*REQUIREMENTS*: Write out the listing word for word, starting with the line containing "Click the 区位分析图 header tab" and going on through the end of the listing. Leave out the pictures.

*DATASET ROWS*:
════════════════════
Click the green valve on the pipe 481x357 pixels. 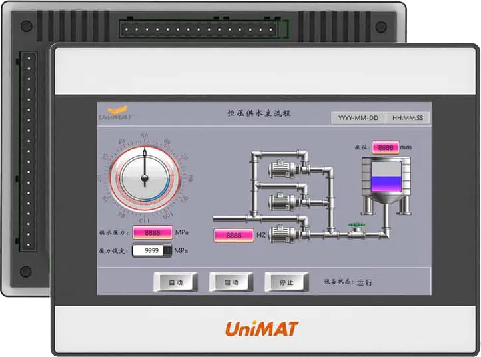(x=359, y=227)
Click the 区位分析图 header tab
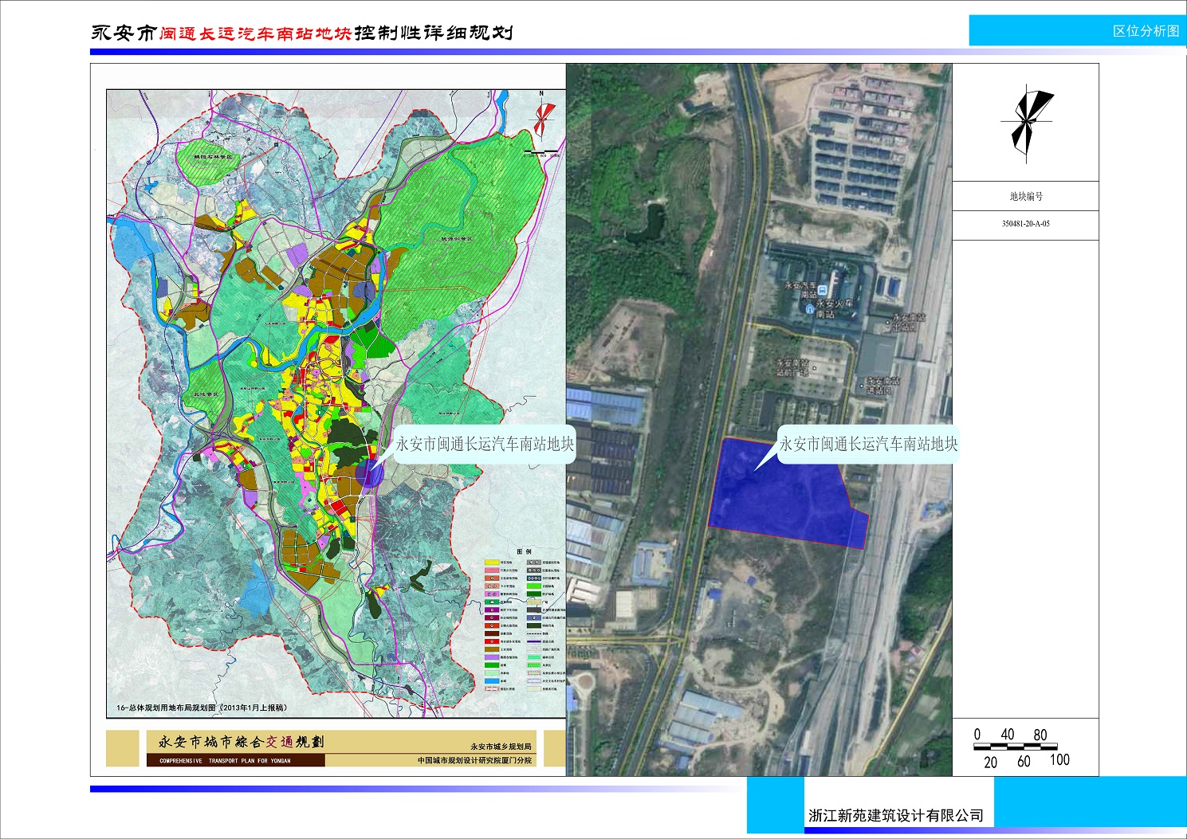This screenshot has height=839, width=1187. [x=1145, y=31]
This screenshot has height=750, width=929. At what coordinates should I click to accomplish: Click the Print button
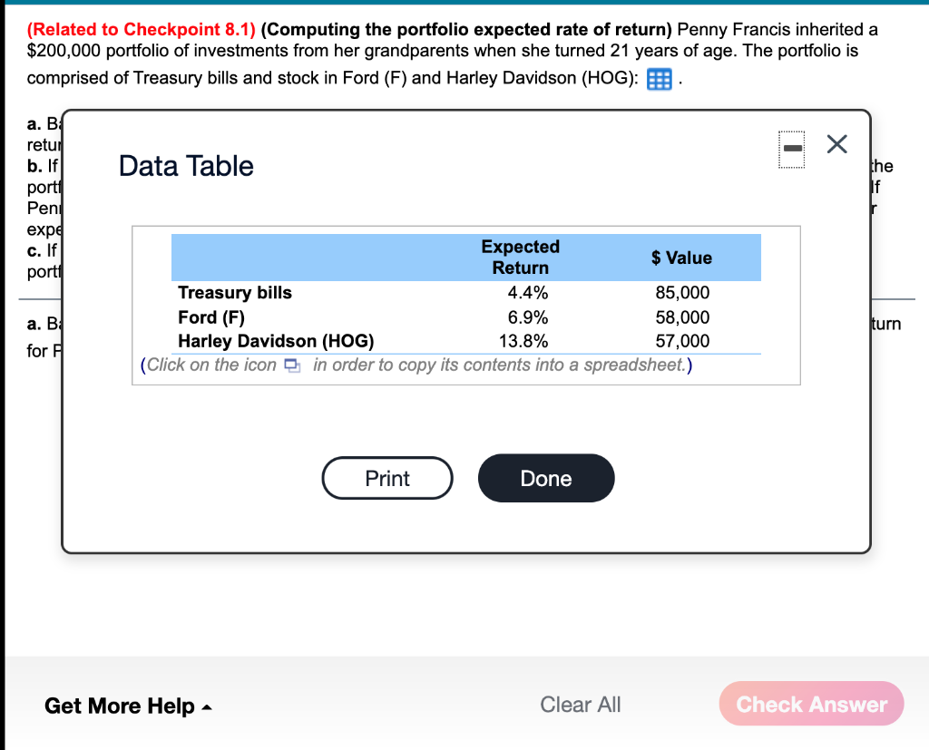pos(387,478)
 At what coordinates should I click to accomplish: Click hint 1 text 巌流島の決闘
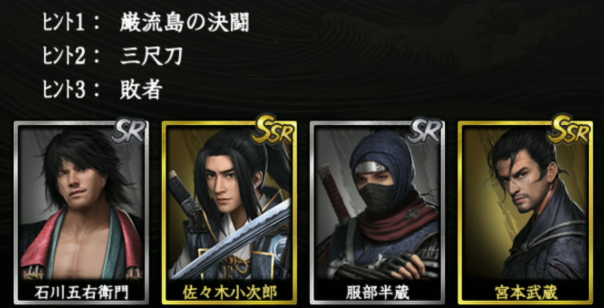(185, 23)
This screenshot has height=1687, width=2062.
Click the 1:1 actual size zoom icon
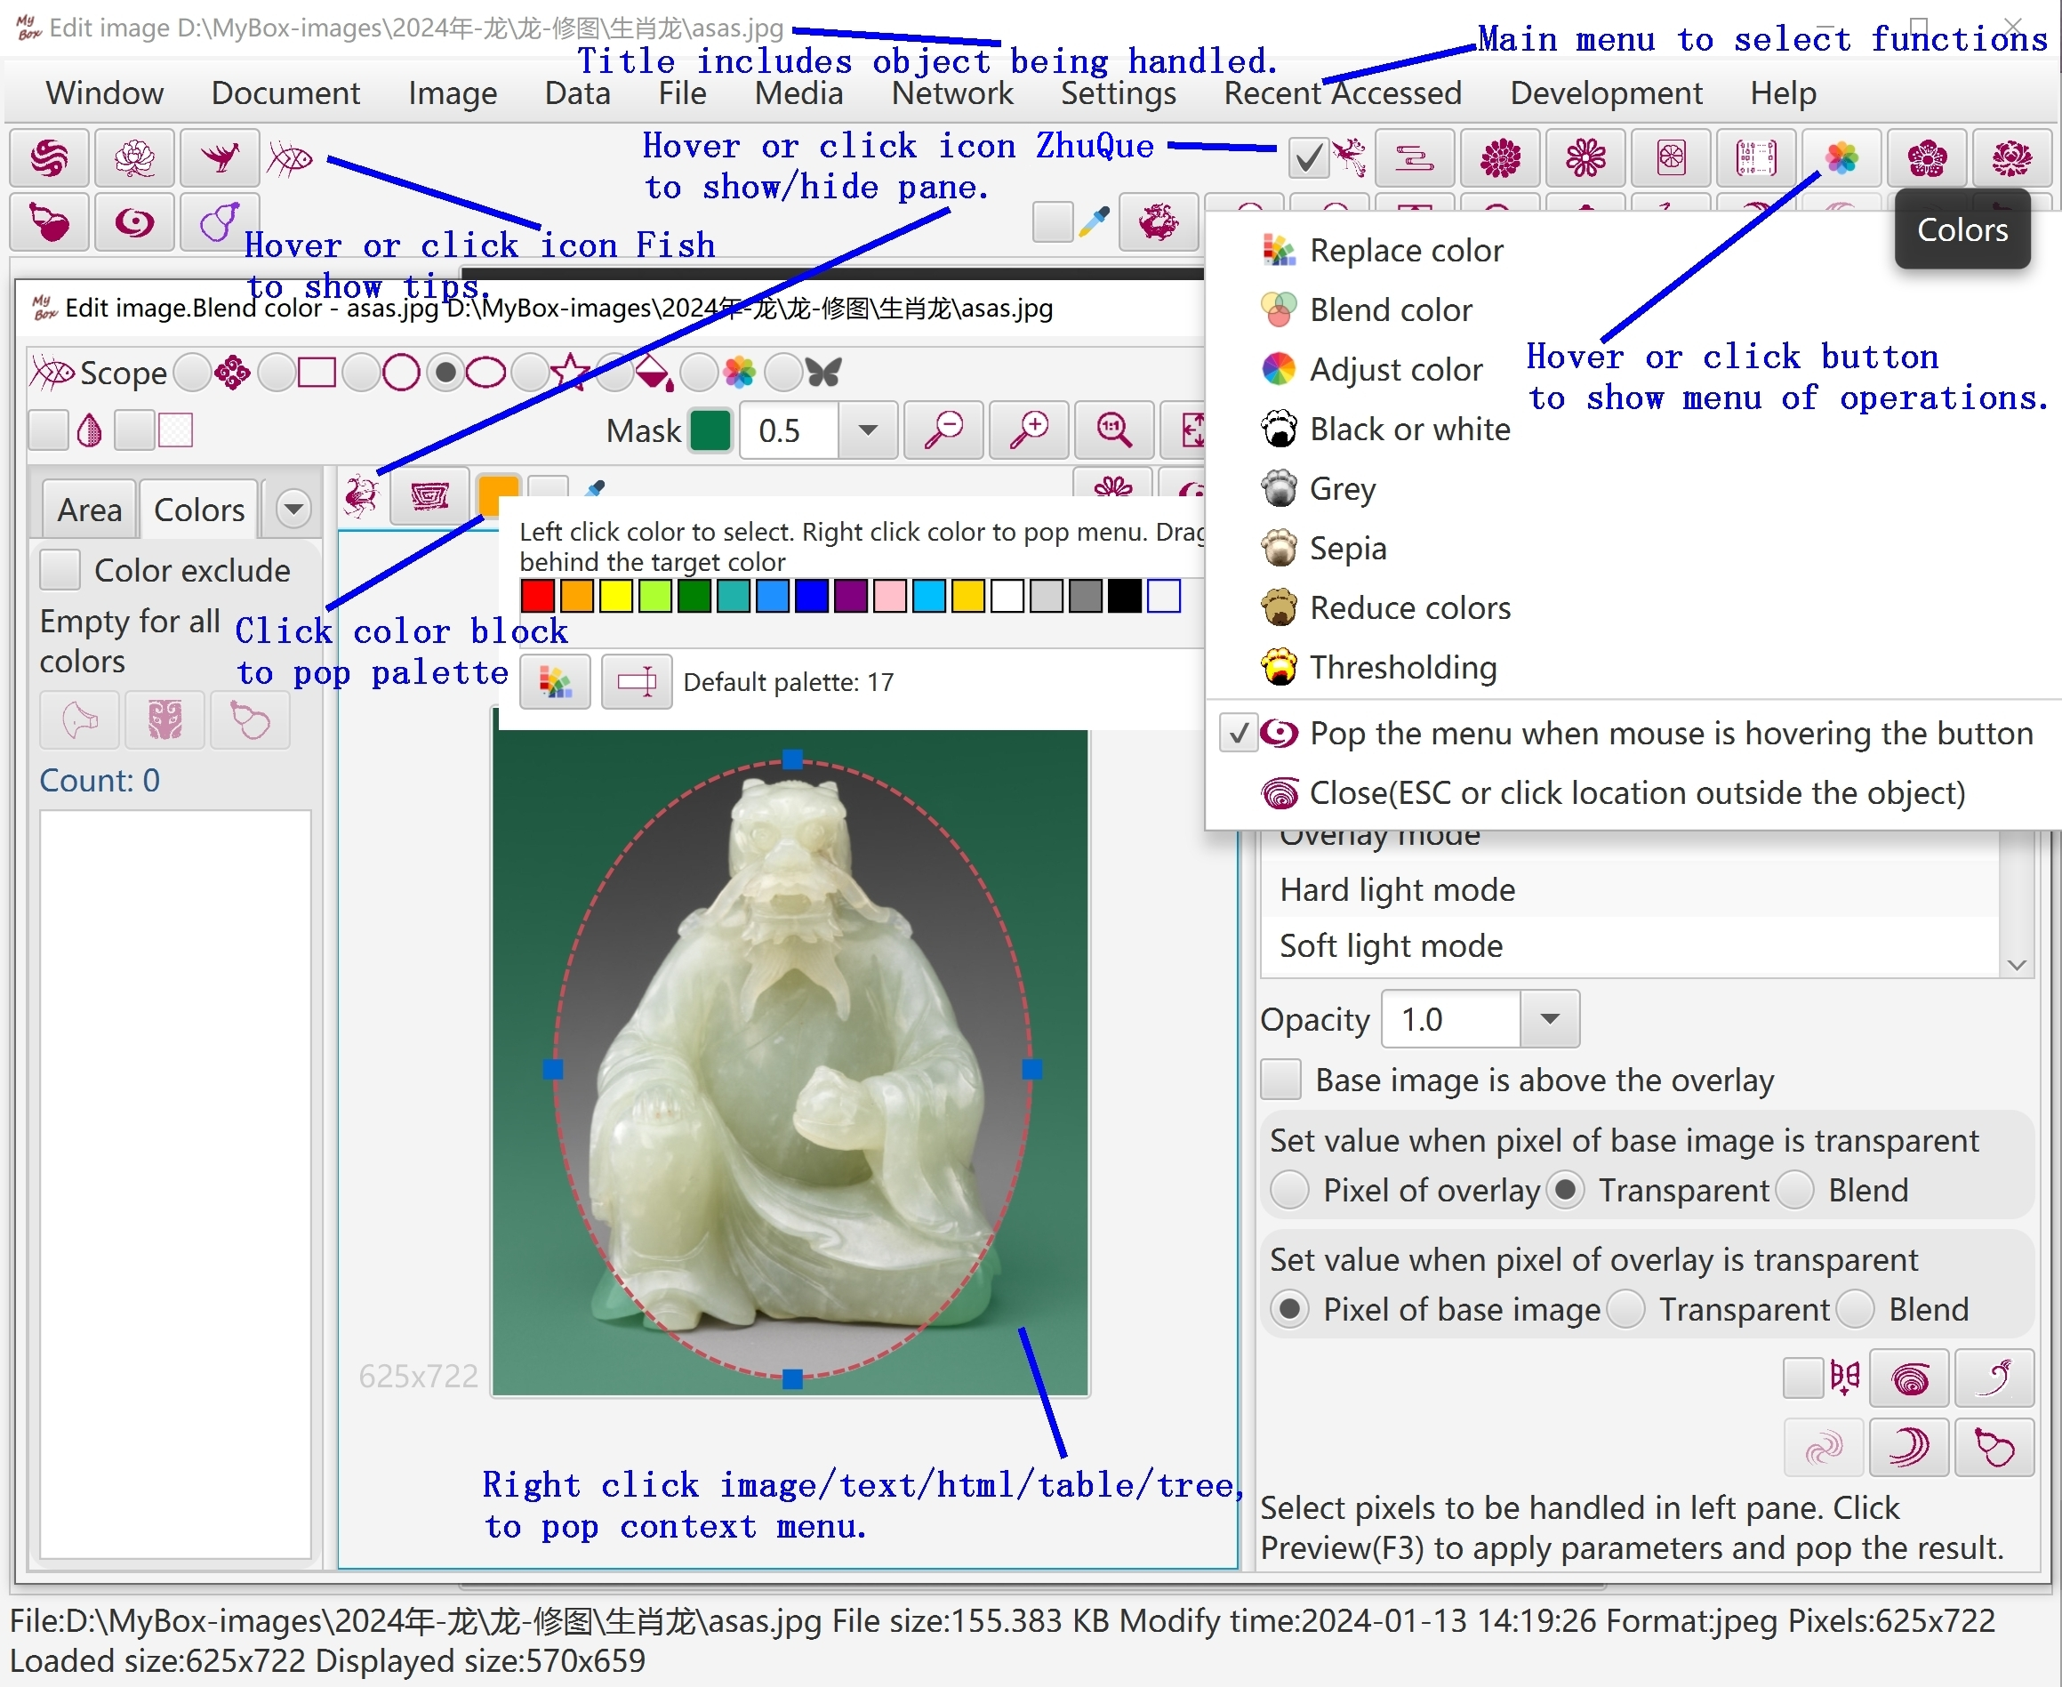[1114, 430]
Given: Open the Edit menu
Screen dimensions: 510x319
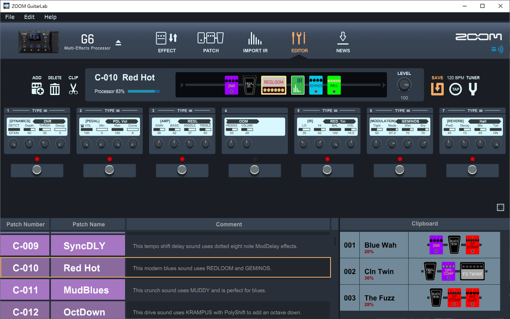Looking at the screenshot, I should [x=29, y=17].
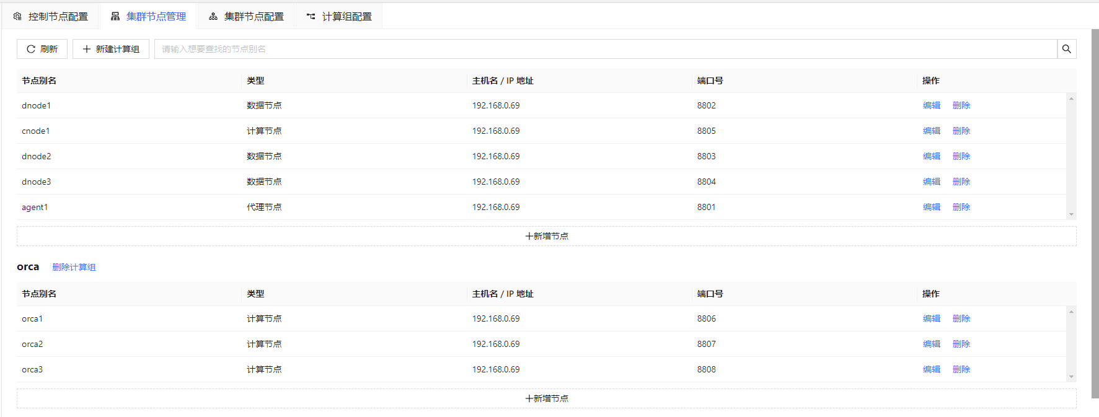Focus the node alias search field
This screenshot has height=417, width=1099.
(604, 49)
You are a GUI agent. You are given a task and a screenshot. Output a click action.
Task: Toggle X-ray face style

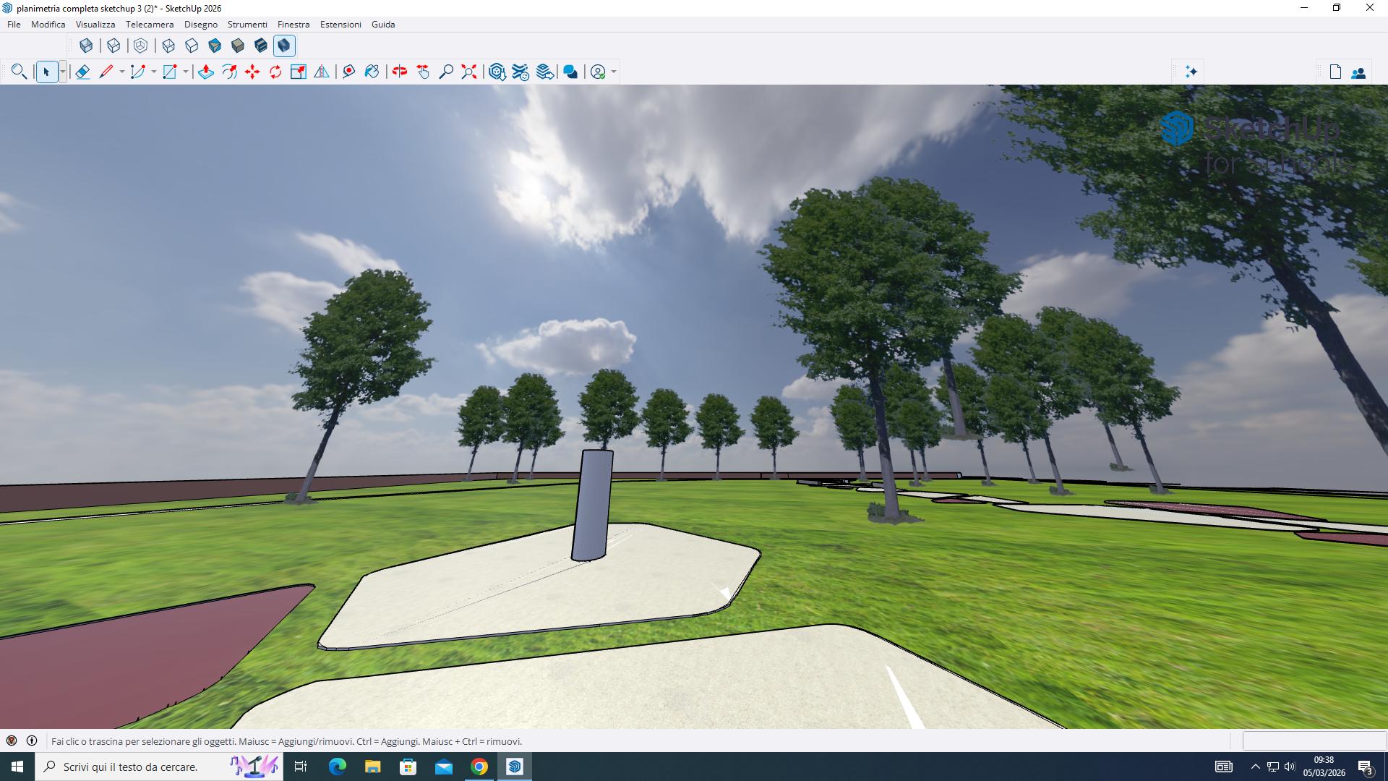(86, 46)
════════════════════
*RESPONSE*:
Click the 区位分析图 header tab
This screenshot has height=839, width=1187. [x=1145, y=31]
This screenshot has height=750, width=929. At what coordinates should I click to accomplish: Click the Print button
pos(387,478)
 At what coordinates should I click to accomplish: Click hint 1 text 巌流島の決闘
(185, 23)
This screenshot has height=1687, width=2062.
Click the 1:1 actual size zoom icon
[1114, 430]
Given: Open the Edit menu
Screen dimensions: 510x319
Looking at the screenshot, I should [x=29, y=17].
Focus the node alias search field
This screenshot has height=417, width=1099.
(604, 49)
You are a GUI agent. You are given a task and a screenshot. Output a click action.
Task: Toggle X-ray face style

(86, 46)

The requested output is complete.